# [Description of the task]
Every entry needs to be duplicated exactly.

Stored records
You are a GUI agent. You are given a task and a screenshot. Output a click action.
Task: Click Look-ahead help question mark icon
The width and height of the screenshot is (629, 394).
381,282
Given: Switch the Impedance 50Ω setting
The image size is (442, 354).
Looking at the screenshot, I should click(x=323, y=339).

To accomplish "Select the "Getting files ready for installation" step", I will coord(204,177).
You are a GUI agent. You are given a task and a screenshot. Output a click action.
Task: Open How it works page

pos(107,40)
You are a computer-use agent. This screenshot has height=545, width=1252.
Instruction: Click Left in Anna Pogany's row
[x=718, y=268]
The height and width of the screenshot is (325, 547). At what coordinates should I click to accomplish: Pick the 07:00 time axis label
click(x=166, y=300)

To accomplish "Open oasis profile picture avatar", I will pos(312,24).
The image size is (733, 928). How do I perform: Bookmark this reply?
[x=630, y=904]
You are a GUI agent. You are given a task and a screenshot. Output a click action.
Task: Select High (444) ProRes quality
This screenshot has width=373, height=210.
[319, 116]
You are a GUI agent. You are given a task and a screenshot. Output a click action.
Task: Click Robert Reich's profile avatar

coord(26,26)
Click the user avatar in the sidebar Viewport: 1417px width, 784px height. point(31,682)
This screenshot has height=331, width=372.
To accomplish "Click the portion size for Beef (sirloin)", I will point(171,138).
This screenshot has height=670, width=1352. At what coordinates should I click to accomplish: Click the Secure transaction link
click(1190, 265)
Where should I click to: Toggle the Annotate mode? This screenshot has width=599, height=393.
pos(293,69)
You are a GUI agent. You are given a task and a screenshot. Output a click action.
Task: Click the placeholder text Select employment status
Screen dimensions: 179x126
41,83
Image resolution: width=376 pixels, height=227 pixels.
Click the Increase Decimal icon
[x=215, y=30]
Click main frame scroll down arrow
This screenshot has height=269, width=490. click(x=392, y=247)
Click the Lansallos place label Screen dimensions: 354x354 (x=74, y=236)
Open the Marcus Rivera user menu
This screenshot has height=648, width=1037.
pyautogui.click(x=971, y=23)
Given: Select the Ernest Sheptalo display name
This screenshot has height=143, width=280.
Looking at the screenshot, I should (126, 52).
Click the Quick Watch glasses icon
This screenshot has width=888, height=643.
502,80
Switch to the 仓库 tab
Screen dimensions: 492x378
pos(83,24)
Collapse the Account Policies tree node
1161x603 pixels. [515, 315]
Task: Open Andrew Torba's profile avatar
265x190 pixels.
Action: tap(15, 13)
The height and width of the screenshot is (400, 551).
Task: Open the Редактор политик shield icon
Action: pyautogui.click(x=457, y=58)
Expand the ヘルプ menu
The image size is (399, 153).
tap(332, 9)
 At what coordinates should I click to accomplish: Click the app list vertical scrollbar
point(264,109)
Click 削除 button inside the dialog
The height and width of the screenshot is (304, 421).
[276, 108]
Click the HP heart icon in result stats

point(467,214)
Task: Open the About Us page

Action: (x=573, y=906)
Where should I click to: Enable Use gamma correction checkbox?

# [Your response]
You are a GUI agent. You are given a task and a screenshot. Output a click action.
Task: Click Look-ahead help question mark icon
The width and height of the screenshot is (629, 394).
381,282
Given: Switch the Impedance 50Ω setting
The image size is (442, 354).
Looking at the screenshot, I should click(x=323, y=339).

To accomplish "Select the "Getting files ready for installation" step", I will coord(204,177).
You are a GUI agent. You are given a task and a screenshot. Output a click action.
Task: Open How it works page

pos(107,40)
You are a computer-use agent. This screenshot has height=545, width=1252.
Instruction: Click Left in Anna Pogany's row
[x=718, y=268]
The height and width of the screenshot is (325, 547). At what coordinates should I click to accomplish: Pick the 07:00 time axis label
click(x=166, y=300)

To accomplish "Open oasis profile picture avatar", I will pos(312,24).
The image size is (733, 928). How do I perform: Bookmark this reply?
[x=630, y=904]
You are a GUI agent. You are given a task and a screenshot. Output a click action.
Task: Select High (444) ProRes quality
This screenshot has width=373, height=210.
[319, 116]
You are a GUI agent. You are given a task and a screenshot. Output a click action.
Task: Click Robert Reich's profile avatar

coord(26,26)
Click the user avatar in the sidebar Viewport: 1417px width, 784px height. point(31,682)
This screenshot has height=331, width=372.
To accomplish "Click the portion size for Beef (sirloin)", I will point(171,138).
This screenshot has height=670, width=1352. At what coordinates should I click to accomplish: Click the Secure transaction link
click(1190, 265)
Where should I click to: Toggle the Annotate mode? This screenshot has width=599, height=393.
pos(293,69)
You are a GUI agent. You are given a task and a screenshot. Output a click action.
Task: Click the placeholder text Select employment status
Screen dimensions: 179x126
41,83
Image resolution: width=376 pixels, height=227 pixels.
Click the Increase Decimal icon
[x=215, y=30]
Click main frame scroll down arrow
This screenshot has height=269, width=490. click(x=392, y=247)
Click the Lansallos place label Screen dimensions: 354x354 (x=74, y=236)
Open the Marcus Rivera user menu
This screenshot has height=648, width=1037.
pyautogui.click(x=971, y=23)
Given: Select the Ernest Sheptalo display name
This screenshot has height=143, width=280.
Looking at the screenshot, I should (126, 52).
Click the Quick Watch glasses icon
This screenshot has width=888, height=643.
502,80
Switch to the 仓库 tab
Screen dimensions: 492x378
pos(83,24)
Collapse the Account Policies tree node
1161x603 pixels. [515, 315]
Task: Open Andrew Torba's profile avatar
265x190 pixels.
Action: tap(15, 13)
The height and width of the screenshot is (400, 551).
Task: Open the Редактор политик shield icon
Action: pyautogui.click(x=457, y=58)
Expand the ヘルプ menu
The image size is (399, 153).
tap(332, 9)
 At what coordinates should I click to accomplish: Click the app list vertical scrollbar
point(264,109)
Click 削除 button inside the dialog
The height and width of the screenshot is (304, 421).
[276, 108]
Click the HP heart icon in result stats

point(467,214)
Task: Open the About Us page

Action: (x=573, y=906)
Where should I click to: Enable Use gamma correction checkbox?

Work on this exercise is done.